Europese kortharen hebben een sterke, gespierde bouw maar zijn niet gedrongen. Ze hebben kort, sluik haar en zijn groot of middelgroot.
FIFe herkent Europese kortharen in verschillende kleuren en patronen. Ze worden vaak gezien in verschillende tabby-patronen, evenals in schildpad- en effen kleuren. Hun ogen kunnen diepblauw, amberkleurig, odd-eyed (één oog diepblauw, het andere amberkleurig) of groen zijn.
Europese kortharen zijn er in veel verschillende temperamenten. Sommige zijn rustig en relaxed, terwijl andere actief en speels zijn. Dit is het resultaat van de voorouders van de Europese korthaar, waaronder katten met veel verschillende disposities.
Hun jassen zijn gemakkelijk te hanteren en hoeven slechts ongeveer één keer per week te worden geborsteld.
Europese kortharen zijn zeldzaam in de Verenigde Staten en kunnen moeilijk te vinden zijn.
Het is moeilijk, zo niet onmogelijk om het temperament van een Europese korthaar te voorspellen. Elke kat moet individueel worden beoordeeld.

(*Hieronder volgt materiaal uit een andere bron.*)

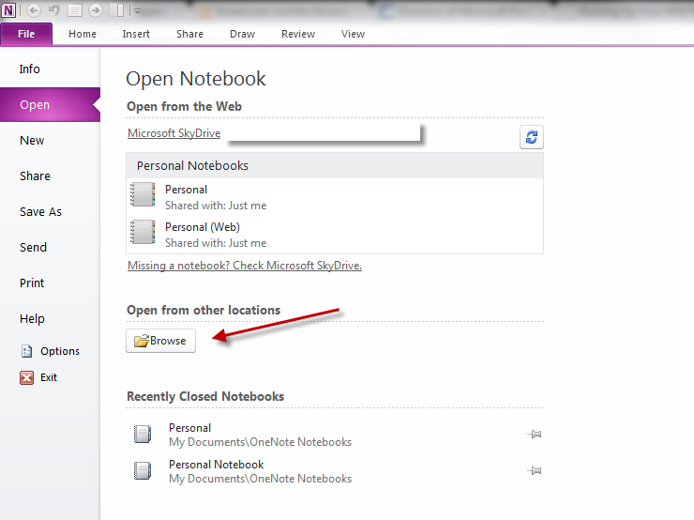Open the Personal (Web) notebook
Screen dimensions: 694x520
click(202, 227)
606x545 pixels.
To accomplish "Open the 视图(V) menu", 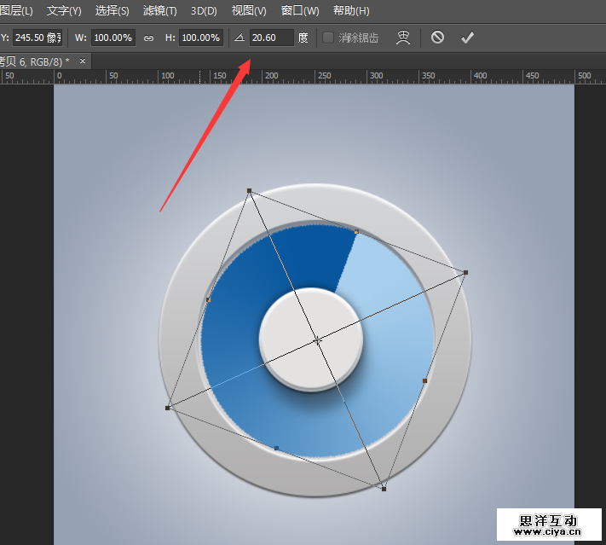I will coord(249,11).
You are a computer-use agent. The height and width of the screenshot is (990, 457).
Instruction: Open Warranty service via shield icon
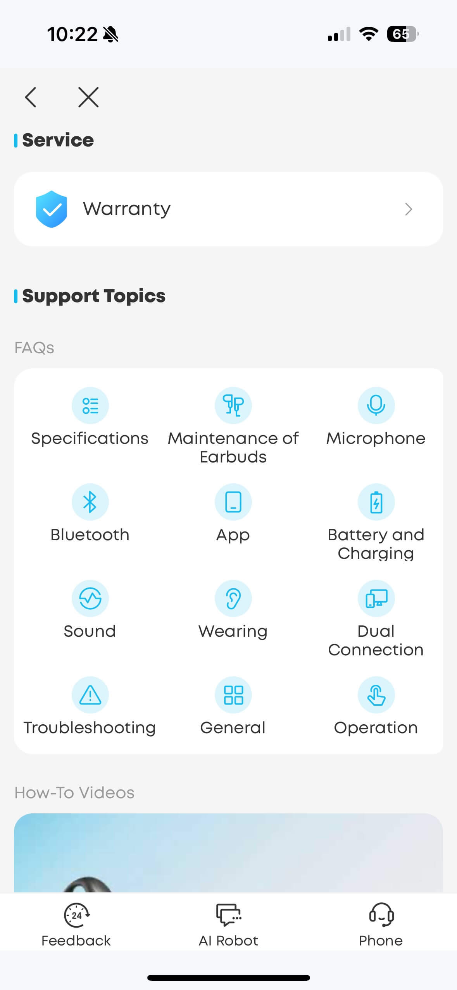tap(51, 209)
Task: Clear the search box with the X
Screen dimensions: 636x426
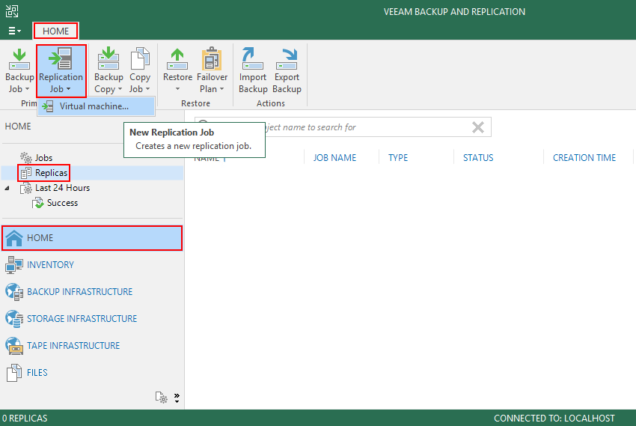Action: coord(478,127)
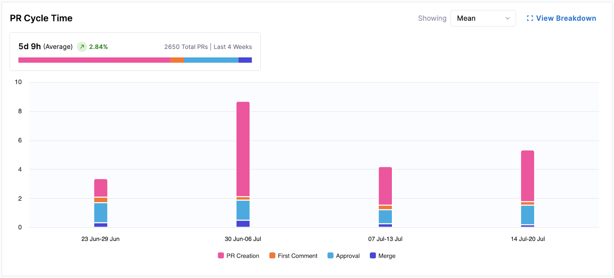
Task: Open the Mean dropdown selector
Action: pyautogui.click(x=482, y=18)
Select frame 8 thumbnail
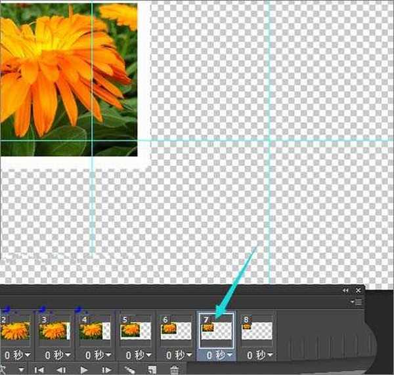The height and width of the screenshot is (375, 394). coord(256,328)
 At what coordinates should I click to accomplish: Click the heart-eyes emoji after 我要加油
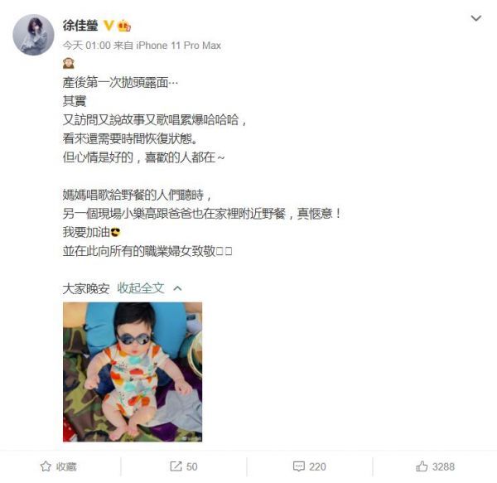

De Europese korthaar gaat terug naar katten die in de tijd van de keizers in Rome leefden. Toen de Romeinen hun cultuur over heel Europa verspreidden, gingen deze katten met hen mee.
Moderne fokkers in Zweden begonnen opzettelijk aantrekkelijke, maar niet-gestamde katten te kruisen in een poging een ras te creëren dat terugging naar de vroeg-Romeinse oorsprong. Het resultaat was de Europese korthaar.
De Europese korthaar wordt door geen van de Amerikaanse kattenclubs erkend, maar wel door de Federation International Feline (FIFe). Het is erg populair in Finland.